Ojarasca 43  noviembre 2000

Ningún gobierno "de la Revolución" tuvo peor relación con los pueblos indígenas. Todavía el señor Salinas cuidaba las formas, soltaba programas llenos de listones y espuma, recibía bastones de mando, se dejaba poner sombreros ceremoniales, se embelesaba con las bandas de aliento (y mientras, liquidaba las leyes agrarias). Desde Porfirio Díaz, con sus guerras contra yaquis y mayas, ningún otro gobierno le había quedado tan mal a los pueblos indios como el que va de salida.

Tratados como parias, integrables limosneros que reciben "apoyos" y "ayudas" a como vengan, migrantes necesarios, carne de maquiladora, a estos mexicanos no se les escucha ni se reconocen sus formas políticas y culturales. Se les compra, se les obliga, y a los que se resisten, se les hambrea o se les dispara. ¿Cuántos cientos de indígenas muertos por violencia política o represión lleva en su cuenta el sexenio zedillista? En Chiapas, Guerrero, Oaxaca, Hidalgo, Veracruz, las comunidades han vivido al borde de la guerra, rodeadas del mayor despliegue de tropas de combate en el México moderno.

Acuerdos incumplidos, desplazamientos de comunidades enteras por violencia ilegal y legal, programas asistenciales con la duración de un alkaseltzer, despojo de recursos en aras de la globalización final. Al presidente Zedillo se le ha visto más a gusto cuando lo rodea el Ejército, cuando viaja en vehículos militares entre generales, o ante tropas que lo saludan y arropan. En cambio, ni para la foto ha sabido ser presidente de los indios.

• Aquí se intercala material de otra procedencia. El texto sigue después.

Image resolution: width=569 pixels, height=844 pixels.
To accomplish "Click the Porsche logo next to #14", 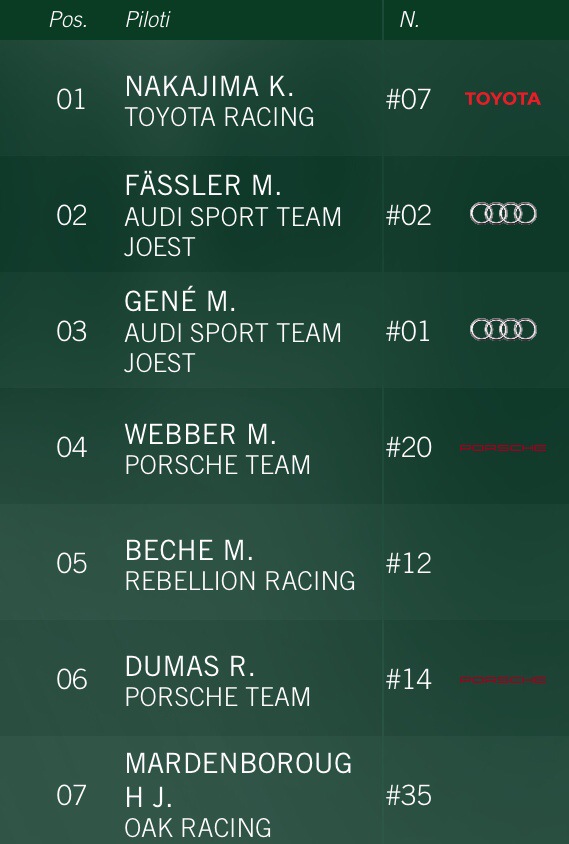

En un país donde las banderas patrias que instala el gobierno se han vuelto inmensas mientras la soberanía nacional se hace chiquitita, los pueblos indios, desde sus luchas y resistencias particulares, atraviesan un ciclo de transformación profunda y de largo aliento. No sólo la demografía los favorece (contra las predicciones de su desaparición, son el grupo social que más crece). Su propio talento organizativo, y su amor a sus tierras y a México, los llevaron en la última década del siglo XX a levantar un clamor nacional en defensa de sus pueblos, sus lenguas, sus tradiciones y maneras de participación, la trama cultural comunitaria en que cifran su futuro.

Amenazadas, sus lenguas propias ganan fortaleza y florecen deslumbrantes como instrumento de comunicación, identidad, resistencia y belleza. Estos pueblos han entendido que la diversidad, y no la uniformización consumista, abre los caminos de la unidad nacional. Sólo cuando lo más grande sea lo pequeño, el país conocerá la justicia, la paz, la democracia y todas las demás promesas que, en el actual estado de cosas, los indígenas han sido los últimos en ver cumplidas, si es que acaso.

A toda esta experiencia de crecimiento, articulación y maduración de los movimientos indígenas, especialmente en el campo, por sistema, el gobierno próximo pasado le dio la espalda y le echó montón. Tal es su mayor fracaso.
 

Los pueblos siempre quedan. Los siglos son prueba. Hoy tocan una vez más a las puertas del poder y del corazón de la gente. La sociedad mexicana mayoritaria tiene una nueva oportunidad de merecerlos y recibirlos. No mendigan sobrevivencia, vienen a exigir su lugar.